The reply should consist of one number, the count of lines below in which the word "computer" appears.
__________________________________________________
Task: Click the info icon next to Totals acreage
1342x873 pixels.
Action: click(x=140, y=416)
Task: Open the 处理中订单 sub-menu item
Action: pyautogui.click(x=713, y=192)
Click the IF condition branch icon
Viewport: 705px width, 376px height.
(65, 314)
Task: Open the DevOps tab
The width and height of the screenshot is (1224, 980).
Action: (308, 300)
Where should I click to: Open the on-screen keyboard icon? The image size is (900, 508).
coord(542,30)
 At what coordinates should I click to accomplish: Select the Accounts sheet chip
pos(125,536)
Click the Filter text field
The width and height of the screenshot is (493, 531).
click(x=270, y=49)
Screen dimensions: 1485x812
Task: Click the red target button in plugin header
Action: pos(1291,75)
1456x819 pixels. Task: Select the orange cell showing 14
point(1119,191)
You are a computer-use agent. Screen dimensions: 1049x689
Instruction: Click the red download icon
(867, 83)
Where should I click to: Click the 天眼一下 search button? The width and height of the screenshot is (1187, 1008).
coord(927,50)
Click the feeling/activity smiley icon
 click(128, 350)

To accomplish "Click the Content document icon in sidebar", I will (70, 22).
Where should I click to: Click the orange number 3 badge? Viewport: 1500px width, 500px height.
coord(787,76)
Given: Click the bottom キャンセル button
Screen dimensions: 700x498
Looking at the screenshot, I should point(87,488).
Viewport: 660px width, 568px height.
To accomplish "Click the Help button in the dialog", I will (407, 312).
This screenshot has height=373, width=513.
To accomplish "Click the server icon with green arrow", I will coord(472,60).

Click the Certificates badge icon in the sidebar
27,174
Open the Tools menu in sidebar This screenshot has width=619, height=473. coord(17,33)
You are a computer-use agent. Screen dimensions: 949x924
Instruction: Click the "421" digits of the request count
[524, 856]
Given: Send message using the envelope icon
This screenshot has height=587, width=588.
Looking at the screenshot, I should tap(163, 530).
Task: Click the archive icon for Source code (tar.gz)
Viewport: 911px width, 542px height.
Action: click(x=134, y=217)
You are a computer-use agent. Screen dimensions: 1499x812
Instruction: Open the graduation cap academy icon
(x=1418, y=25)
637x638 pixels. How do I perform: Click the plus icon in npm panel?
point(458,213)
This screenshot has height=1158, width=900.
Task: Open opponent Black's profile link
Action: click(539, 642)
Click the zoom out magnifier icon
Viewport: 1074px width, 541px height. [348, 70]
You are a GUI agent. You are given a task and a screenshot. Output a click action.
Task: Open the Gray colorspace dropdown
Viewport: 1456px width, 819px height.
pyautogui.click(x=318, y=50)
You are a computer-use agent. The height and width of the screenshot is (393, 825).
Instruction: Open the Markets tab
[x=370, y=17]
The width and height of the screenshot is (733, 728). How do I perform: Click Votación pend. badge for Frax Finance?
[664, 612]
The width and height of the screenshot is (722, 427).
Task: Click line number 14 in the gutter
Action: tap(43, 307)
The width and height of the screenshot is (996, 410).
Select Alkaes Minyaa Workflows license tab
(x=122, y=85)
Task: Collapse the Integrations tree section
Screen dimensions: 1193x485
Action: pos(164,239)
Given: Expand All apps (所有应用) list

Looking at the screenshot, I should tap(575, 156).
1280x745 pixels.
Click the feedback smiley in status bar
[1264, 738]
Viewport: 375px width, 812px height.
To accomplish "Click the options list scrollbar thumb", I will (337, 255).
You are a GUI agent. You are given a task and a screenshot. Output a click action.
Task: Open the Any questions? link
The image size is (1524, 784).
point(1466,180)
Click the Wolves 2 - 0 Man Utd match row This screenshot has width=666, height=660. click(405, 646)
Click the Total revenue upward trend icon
__________________________________________________
# ANSWER SECTION
4